§ TASK DETAILS
Rewrite the items below so that every "toolbar" becomes "tool strip", keeping everything else the same.

§ ENTRIES SHOWN
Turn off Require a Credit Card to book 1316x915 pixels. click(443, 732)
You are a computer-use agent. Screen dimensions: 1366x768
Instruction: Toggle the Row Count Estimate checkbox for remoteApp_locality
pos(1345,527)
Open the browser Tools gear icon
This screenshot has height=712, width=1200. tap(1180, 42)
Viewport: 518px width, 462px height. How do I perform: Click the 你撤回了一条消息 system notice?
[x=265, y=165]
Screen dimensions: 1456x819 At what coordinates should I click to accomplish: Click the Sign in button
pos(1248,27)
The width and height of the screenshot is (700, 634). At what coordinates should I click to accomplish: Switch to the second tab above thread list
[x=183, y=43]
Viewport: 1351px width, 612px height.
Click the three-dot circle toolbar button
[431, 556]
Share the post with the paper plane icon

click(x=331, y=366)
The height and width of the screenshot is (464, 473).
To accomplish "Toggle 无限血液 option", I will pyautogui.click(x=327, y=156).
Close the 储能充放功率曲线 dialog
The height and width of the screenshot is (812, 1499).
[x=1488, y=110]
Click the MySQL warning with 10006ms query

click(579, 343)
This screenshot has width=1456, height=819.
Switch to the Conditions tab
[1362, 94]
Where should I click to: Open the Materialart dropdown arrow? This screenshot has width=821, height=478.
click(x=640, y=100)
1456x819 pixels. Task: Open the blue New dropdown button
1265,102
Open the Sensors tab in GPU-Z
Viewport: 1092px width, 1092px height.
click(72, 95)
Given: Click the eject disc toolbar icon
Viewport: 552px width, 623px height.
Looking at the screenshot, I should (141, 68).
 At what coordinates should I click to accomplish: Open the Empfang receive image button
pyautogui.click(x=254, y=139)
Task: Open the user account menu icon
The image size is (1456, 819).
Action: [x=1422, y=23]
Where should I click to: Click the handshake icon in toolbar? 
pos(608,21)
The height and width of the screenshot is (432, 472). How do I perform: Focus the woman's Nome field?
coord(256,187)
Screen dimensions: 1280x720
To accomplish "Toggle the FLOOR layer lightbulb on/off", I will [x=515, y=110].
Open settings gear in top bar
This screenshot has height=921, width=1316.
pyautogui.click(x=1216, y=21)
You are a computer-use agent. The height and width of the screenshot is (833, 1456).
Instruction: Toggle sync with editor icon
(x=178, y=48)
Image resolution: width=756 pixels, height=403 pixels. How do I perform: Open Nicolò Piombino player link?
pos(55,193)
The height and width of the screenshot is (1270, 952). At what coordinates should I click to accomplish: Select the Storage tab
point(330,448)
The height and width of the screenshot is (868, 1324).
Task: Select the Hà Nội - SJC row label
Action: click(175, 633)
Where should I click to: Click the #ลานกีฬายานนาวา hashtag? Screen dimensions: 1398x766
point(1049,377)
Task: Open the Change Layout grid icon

§ WRITTEN RESPONSE
Turn off Require a Credit Card to book 1316x915 pixels. click(443, 732)
You are a computer-use agent. Screen dimensions: 1366x768
Instruction: Toggle the Row Count Estimate checkbox for remoteApp_locality
pos(1345,527)
Open the browser Tools gear icon
This screenshot has height=712, width=1200. tap(1180, 42)
Viewport: 518px width, 462px height. How do I perform: Click the 你撤回了一条消息 system notice?
[x=265, y=165]
Screen dimensions: 1456x819 At what coordinates should I click to accomplish: Click the Sign in button
pos(1248,27)
The width and height of the screenshot is (700, 634). At what coordinates should I click to accomplish: Switch to the second tab above thread list
[x=183, y=43]
Viewport: 1351px width, 612px height.
Click the three-dot circle tool strip button
[431, 556]
Share the post with the paper plane icon

click(x=331, y=366)
The height and width of the screenshot is (464, 473).
To accomplish "Toggle 无限血液 option", I will pyautogui.click(x=327, y=156).
Close the 储能充放功率曲线 dialog
The height and width of the screenshot is (812, 1499).
[x=1488, y=110]
Click the MySQL warning with 10006ms query

click(579, 343)
This screenshot has width=1456, height=819.
Switch to the Conditions tab
[1362, 94]
Where should I click to: Open the Materialart dropdown arrow? This screenshot has width=821, height=478.
click(x=640, y=100)
1456x819 pixels. Task: Open the blue New dropdown button
1265,102
Open the Sensors tab in GPU-Z
Viewport: 1092px width, 1092px height.
click(72, 95)
Given: Click the eject disc tool strip icon
Viewport: 552px width, 623px height.
Looking at the screenshot, I should (141, 68).
 At what coordinates should I click to accomplish: Open the Empfang receive image button
pyautogui.click(x=254, y=139)
Task: Open the user account menu icon
The image size is (1456, 819).
Action: [x=1422, y=23]
Where should I click to: Click the handshake icon in tool strip? 
pos(608,21)
The height and width of the screenshot is (432, 472). How do I perform: Focus the woman's Nome field?
coord(256,187)
Screen dimensions: 1280x720
To accomplish "Toggle the FLOOR layer lightbulb on/off", I will [x=515, y=110].
Open settings gear in top bar
This screenshot has height=921, width=1316.
pyautogui.click(x=1216, y=21)
You are a computer-use agent. The height and width of the screenshot is (833, 1456).
Instruction: Toggle sync with editor icon
(x=178, y=48)
Image resolution: width=756 pixels, height=403 pixels. How do I perform: Open Nicolò Piombino player link?
pos(55,193)
The height and width of the screenshot is (1270, 952). At what coordinates should I click to accomplish: Select the Storage tab
point(330,448)
The height and width of the screenshot is (868, 1324).
Task: Select the Hà Nội - SJC row label
Action: click(175, 633)
Where should I click to: Click the #ลานกีฬายานนาวา hashtag? Screen dimensions: 1398x766
point(1049,377)
Task: Open the Change Layout grid icon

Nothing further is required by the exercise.